(Data listing)
== == ==
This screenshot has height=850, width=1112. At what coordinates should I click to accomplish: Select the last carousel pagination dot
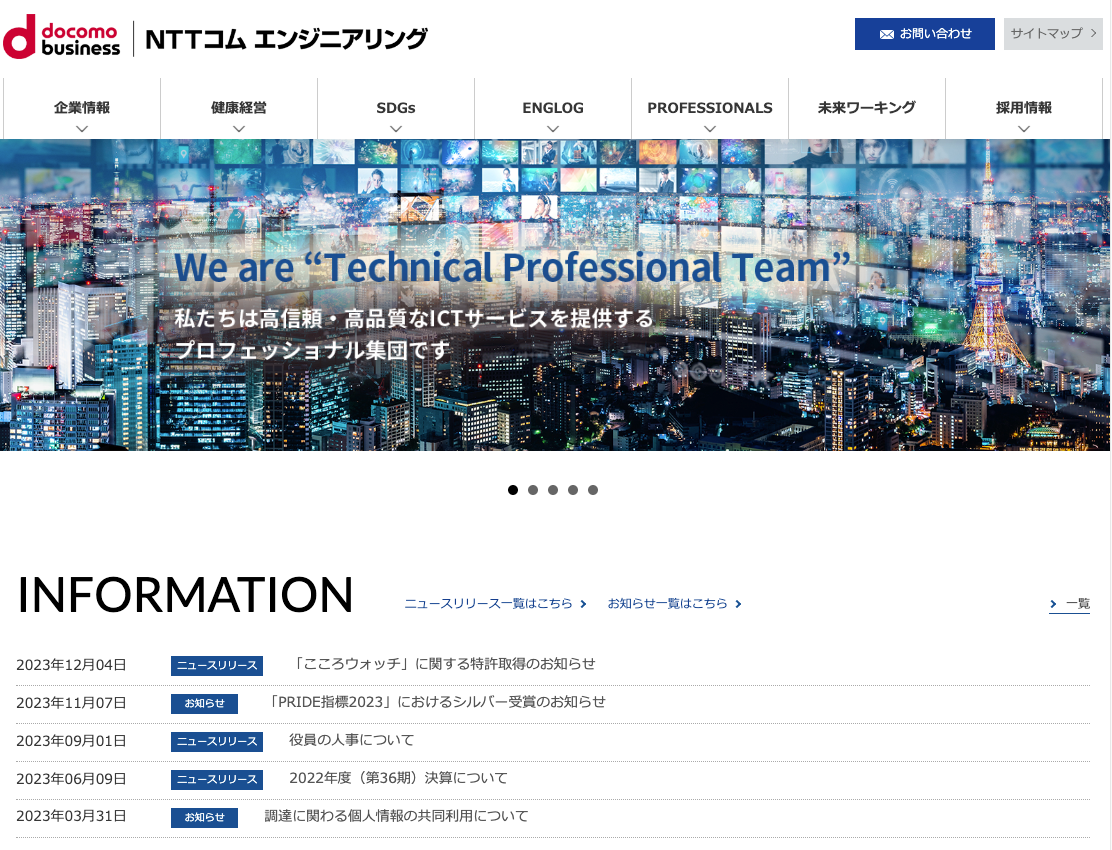point(593,490)
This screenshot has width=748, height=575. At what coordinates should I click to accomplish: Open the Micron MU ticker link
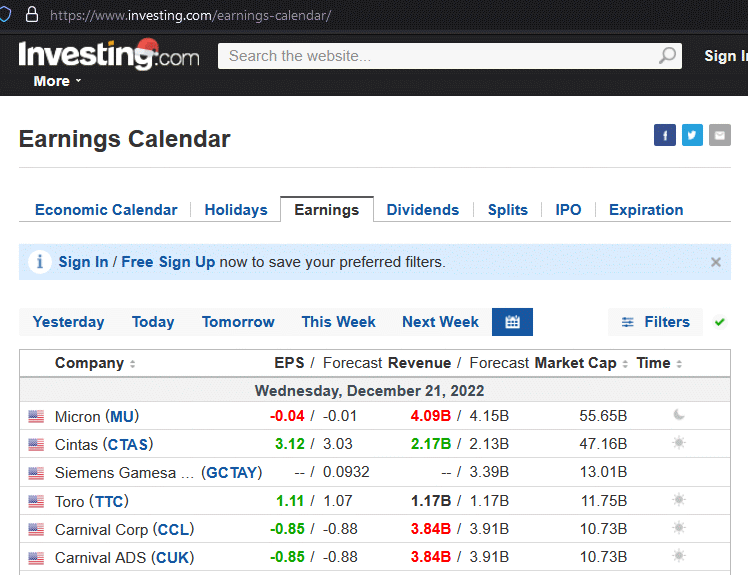[x=122, y=417]
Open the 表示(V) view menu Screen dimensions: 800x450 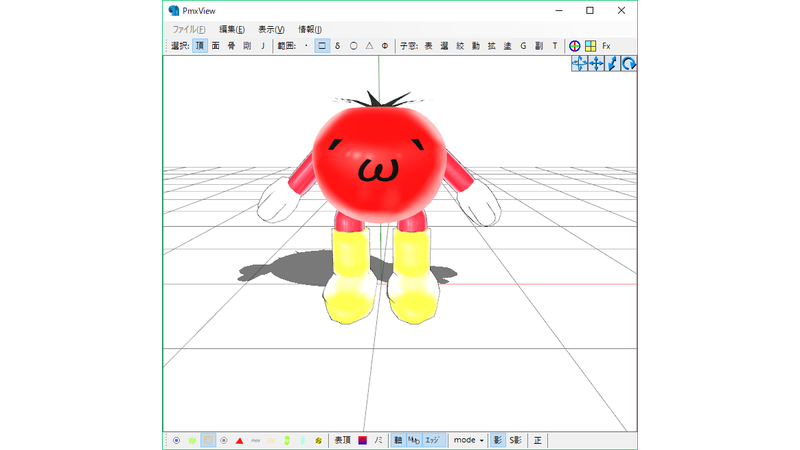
== == ==
Collect each line of the material above that contains the word "height", and reproduce every such line in full.

This screenshot has height=850, width=1112. At what coordinates should I click to accomplish: Select the last carousel pagination dot
This screenshot has width=748, height=575. At what coordinates should I click to accomplish: Open the Micron MU ticker link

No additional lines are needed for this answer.